DATA RECORDS:
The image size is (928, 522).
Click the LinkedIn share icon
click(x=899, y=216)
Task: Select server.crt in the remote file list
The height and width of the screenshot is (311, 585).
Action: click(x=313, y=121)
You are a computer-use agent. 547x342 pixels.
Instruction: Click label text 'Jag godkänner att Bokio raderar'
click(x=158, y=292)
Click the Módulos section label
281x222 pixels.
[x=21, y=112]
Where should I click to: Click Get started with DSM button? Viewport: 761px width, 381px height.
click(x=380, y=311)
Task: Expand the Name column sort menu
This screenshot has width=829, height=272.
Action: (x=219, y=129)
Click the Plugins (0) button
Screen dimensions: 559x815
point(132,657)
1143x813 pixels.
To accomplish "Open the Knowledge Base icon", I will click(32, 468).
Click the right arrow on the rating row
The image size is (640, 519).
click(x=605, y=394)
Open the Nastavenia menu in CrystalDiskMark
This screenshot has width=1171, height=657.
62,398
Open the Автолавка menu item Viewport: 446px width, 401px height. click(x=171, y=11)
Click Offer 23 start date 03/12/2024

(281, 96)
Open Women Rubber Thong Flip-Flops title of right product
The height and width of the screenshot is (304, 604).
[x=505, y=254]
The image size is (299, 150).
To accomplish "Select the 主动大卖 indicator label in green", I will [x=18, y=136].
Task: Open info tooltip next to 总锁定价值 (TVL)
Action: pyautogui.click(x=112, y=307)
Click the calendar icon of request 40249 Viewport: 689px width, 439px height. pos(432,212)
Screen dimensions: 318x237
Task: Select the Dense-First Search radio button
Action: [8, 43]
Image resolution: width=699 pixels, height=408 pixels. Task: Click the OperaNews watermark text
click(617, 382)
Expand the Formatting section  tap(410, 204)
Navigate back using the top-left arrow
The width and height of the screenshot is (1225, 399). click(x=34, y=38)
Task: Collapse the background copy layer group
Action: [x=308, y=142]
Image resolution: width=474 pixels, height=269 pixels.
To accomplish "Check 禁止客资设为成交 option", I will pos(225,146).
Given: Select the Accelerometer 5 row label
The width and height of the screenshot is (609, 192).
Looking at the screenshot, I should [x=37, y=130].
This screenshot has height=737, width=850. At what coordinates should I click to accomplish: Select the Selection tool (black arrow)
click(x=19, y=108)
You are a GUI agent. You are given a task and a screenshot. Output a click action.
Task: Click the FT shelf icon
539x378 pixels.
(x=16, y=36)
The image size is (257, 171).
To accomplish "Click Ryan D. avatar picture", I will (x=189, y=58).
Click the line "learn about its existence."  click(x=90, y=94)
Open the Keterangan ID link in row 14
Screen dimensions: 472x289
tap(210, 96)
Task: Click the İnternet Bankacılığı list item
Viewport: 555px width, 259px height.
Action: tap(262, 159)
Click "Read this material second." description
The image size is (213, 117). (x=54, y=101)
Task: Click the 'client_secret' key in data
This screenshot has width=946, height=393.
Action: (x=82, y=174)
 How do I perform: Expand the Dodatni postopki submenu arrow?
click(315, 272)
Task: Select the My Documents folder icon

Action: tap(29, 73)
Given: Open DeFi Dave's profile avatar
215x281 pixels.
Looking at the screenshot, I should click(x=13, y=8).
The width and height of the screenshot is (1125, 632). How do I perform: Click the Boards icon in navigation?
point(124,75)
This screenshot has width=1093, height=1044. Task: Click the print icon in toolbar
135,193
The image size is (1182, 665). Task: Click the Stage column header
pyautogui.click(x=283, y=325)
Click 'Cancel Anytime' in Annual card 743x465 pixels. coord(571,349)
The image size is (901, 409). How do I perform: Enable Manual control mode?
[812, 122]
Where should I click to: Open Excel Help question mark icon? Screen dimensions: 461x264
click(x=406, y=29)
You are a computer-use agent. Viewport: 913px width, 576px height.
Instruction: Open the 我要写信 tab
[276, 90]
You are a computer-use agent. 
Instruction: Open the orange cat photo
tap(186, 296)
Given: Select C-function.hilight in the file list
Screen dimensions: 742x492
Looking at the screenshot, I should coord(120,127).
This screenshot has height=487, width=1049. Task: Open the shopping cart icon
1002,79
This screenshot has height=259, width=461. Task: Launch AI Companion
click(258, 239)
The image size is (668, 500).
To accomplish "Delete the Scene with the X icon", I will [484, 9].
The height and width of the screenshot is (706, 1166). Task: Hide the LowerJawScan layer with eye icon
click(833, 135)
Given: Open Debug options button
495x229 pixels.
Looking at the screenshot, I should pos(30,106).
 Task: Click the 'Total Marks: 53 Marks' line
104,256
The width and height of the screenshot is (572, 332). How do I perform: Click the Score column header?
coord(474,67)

EXERCISE GOAL:
From the listing above, return each line with the word "avatar".

WORKED SOLUTION:
To accomplish "Click Ryan D. avatar picture", I will (x=189, y=58).
Given: Open DeFi Dave's profile avatar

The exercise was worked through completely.